Je travaille dans la politique à mi-temps et le reste du temps je suis photographe et styliste. C’est-à-dire que lors d’un shooting, je vais aussi m’occuper de la façon dont les gens sont habillés ou encore de mettre en scène une recette de cuisine. Mes domaines de prédilection sont la mode enfantine, les portraits et photos de famille, de maternité et d’enfants ainsi que la photo culinaire. Je fais également des shootings professionnels pour des créateurs et des petites marques, que ce soit pour leurs sites ou leurs réseaux sociaux.
Quelles ont été très les grandes lignes de ton parcours jusqu’à présent ?

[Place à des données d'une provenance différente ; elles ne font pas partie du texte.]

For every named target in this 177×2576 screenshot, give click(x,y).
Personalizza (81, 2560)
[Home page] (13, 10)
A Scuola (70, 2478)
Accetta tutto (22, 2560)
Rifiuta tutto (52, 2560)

J’ai fait des études de droit et j’ai toujours travaillé dans le milieu politique. Mais au bout d’un moment, j’ai senti qu’il me fallait trouver une activité plus créative. J’avais toujours fait de la photo en parallèle et c’est le medium créatif qui me semblait une évidence. J’ai l’esprit très visuel et j’accorde beaucoup d’importance aux tons de couleurs. De plus, j’ai toujours vu la vie et ce qui m’entoure sous forme de photos.
Avais-tu une vocation ?
Sans véritablement parler de vocation, j’ai cependant toujours eu envie d’aider les gens. J’envisageais d’être psychologue ou psychiatre. J’ai d’ailleurs commencé à travailler dans le milieu politique pour défendre les droits de l’homme et l’environnement. Finalement, la photo m’apporte une autre façon d’être proche des autres, en leur donnant quelque chose de différent : des souvenirs et de belles images. Lorsque j’arrive à montrer la beauté d’une personne alors qu’elle ne s’aimait pas en photo, c’est du bonheur pour tous.
Comment se déroulent tes journées entre ces deux activités ?
Le matin, je m'occupe essentiellement de mes enfants. N’étant pas du matin, je ne fais à peu près rien de constructif ni d’intéressant durant ma routine matinale (rires). Je pars ensuite travailler au Parlement Européen toute la matinée. Le midi, idéalement, je déjeune avec quelqu'un avec qui je vais pouvoir parler de mes projets (comme lors de nos déjeuners hebdomadaires rituels 😉) et ensuite je rentre chez moi et je mets en place mes activités photographiques. Je peux avoir prévu de faire une session de shooting chez moi ou chez mes clients, ou planifier mes divers projets. Parfois encore, j’édite mes clichés et quand j’ai terminé les retouches, je peux envoyer les galeries à mes clients ou encore préparer des billets pour mon blog.
Donc ta journée de photographe commence plutôt à la mi-journée. Est-ce que tu as des rituels de mise en route ? De définition de ton cadre ?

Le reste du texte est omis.